Turn the rows from the line with "Zamki i Pałace (954, 106)" through the last row into a numbered list, skipping blank lines and including nothing before that line.
>>>
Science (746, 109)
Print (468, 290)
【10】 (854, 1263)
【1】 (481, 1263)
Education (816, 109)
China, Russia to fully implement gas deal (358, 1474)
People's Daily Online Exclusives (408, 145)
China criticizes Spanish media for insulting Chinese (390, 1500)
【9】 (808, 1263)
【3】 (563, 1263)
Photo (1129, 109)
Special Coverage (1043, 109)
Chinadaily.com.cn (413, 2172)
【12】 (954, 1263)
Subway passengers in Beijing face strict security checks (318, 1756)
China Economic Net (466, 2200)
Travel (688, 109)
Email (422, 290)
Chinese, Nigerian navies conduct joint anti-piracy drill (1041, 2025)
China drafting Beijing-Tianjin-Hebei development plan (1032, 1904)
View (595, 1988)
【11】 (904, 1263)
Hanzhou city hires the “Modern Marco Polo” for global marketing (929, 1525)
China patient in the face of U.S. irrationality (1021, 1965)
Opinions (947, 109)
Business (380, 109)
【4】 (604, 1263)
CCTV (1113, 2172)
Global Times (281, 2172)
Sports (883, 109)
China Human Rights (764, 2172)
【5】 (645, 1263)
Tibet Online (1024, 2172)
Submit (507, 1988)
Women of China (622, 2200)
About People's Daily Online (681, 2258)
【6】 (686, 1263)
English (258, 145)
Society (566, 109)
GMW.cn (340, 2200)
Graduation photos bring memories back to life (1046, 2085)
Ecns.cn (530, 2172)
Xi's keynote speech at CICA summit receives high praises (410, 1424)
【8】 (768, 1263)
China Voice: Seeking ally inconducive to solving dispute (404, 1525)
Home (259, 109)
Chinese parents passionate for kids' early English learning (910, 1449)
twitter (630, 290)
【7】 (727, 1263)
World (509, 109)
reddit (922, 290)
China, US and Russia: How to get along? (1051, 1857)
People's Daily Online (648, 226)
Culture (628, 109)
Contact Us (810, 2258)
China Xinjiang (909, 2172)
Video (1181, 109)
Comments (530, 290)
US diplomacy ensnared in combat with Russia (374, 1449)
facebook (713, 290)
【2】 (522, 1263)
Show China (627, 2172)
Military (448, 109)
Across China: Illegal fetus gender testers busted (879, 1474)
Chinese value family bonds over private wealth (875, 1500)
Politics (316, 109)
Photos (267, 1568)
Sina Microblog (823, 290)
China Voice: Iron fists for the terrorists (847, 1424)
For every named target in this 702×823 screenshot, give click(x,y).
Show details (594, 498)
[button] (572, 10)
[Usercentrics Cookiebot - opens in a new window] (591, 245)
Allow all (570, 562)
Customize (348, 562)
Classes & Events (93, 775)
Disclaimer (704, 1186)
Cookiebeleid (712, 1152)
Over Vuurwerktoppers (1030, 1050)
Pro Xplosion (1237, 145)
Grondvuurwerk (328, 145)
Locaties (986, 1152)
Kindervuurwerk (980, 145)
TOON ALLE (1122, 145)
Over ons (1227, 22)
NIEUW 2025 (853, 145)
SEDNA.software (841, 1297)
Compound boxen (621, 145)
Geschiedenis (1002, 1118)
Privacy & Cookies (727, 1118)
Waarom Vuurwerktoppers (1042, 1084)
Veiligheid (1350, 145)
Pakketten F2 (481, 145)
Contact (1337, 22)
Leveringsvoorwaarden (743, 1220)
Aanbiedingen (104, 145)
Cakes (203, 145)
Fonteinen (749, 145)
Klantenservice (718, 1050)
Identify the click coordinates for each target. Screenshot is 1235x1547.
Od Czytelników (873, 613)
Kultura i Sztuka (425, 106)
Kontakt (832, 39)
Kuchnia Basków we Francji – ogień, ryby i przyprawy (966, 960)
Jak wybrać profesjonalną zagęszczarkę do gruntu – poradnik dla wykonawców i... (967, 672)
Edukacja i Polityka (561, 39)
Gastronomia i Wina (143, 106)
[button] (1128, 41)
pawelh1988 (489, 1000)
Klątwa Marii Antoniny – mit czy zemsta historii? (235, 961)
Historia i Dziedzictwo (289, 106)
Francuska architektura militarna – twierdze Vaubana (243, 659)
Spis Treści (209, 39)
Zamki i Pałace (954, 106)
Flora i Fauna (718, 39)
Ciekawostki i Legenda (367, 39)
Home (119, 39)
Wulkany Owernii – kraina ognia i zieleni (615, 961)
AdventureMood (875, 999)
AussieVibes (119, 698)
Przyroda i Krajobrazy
<<<
**The reply:**
1. Zamki i Pałace (954, 106)
2. Flora i Fauna (718, 39)
3. Ciekawostki i Legenda (367, 39)
4. Home (119, 39)
5. Wulkany Owernii – kraina ognia i zieleni (615, 961)
6. AdventureMood (875, 999)
7. AussieVibes (119, 698)
8. Przyroda i Krajobrazy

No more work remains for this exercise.